Лиат погладила его по шее. Маати напрягся было, потом расслабился и повернулся к ней.
– Ты ждал извинений, – сказала она. – Или благодарности за то, что ты для него сделал.
Маати положил рядом с собой книгу и плотнее закутался в накидку. Долгое время они сидели молча. Деревья облетали, палые листья устилали землю. Зима еще не пришла, но осень была в самом разгаре.
– Я был неправ, – произнес Маати голосом, полным стыда и злости. – Мне бы радоваться, что он поправился…
– Возможно, он сейчас по-другому не может, – сказала Лиат. – Дай ему время.
Маати кивнул и взял ее за руку, переплел пальцы. Она протянула свободную руку и подобрала его книгу – старую, тяжелую, в кожаном переплете с медными накладками.
– Почитай мне поэму, о которой ты рассказывал.

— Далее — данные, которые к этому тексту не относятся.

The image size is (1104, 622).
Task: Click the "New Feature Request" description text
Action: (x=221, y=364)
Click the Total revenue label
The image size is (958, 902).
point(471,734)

Много позже, когда наступила темнота, Лиат лежала рядом с Маати на его кровати и прислушивалась к его дыханию. От сквозняка, всколыхнувшего сетку, ее кожа покрылась мурашками, а Маати лежал все такой же теплый и мягкий, как кот. Она погладила его по волосам. Было спокойно, уютно и… совестно до тошноты. Она никогда еще никому не изменяла. Думала, что это будет трудно, что люди будут глазеть на улицах и сплетничать за спиной. А вышло так, что никто даже не обратил внимания. После случая с андатом все от нее отдалились – Амат, Вилсин-тя, сослуживцы, и, что хуже всего, Итани. Рядом с Маати было легче переживать одиночество. Он всегда слушал, когда она говорила о себе, своих ошибках, о том, как позволила Мадж потерять дитя.

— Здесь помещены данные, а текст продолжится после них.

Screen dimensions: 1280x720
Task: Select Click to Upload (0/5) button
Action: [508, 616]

Пламя ночной свечи задрожало. Три мотылька бились у стеклянных стенок колпака. Лиат пошевелилась. Маати пробормотал что-то во сне и отвернулся. Она развела сетку и встала, подставляя тело ночной прохладе. После близости тело было липким. Она подумала было сходить в бани, однако гулять по городу в темноте и без Маати не хотелось. «Уж лучше, – решила она, – останусь здесь, даже если придется мерзнуть. Поделом мне за все грехи». Лиат накинула халат, но завязывать пояс не стала.
В темном небе сияли звездные россыпи. Далекие дворцовые и городские огни почти терялись
Лиат лежала на спине, медленно перебирая ногами, и думала об Итани. Она не чувствовала себя изменницей, хотя знала, что это так. Маати и Итани – Ота – как будто заняли совершенно разные части ее сердца. Итани был ее возлюбленным, тем, с кем она делила постель многие месяцы; а Маати – ее другом, поверенным всех тайн, единственным утешителем в мире, где сейчас нет даже Оты. За эту поддержку она готова была поступиться и чистой совестью и спокойствием. Лиат сама не понимала, как жизнь может быть так легка и одновременно трудна.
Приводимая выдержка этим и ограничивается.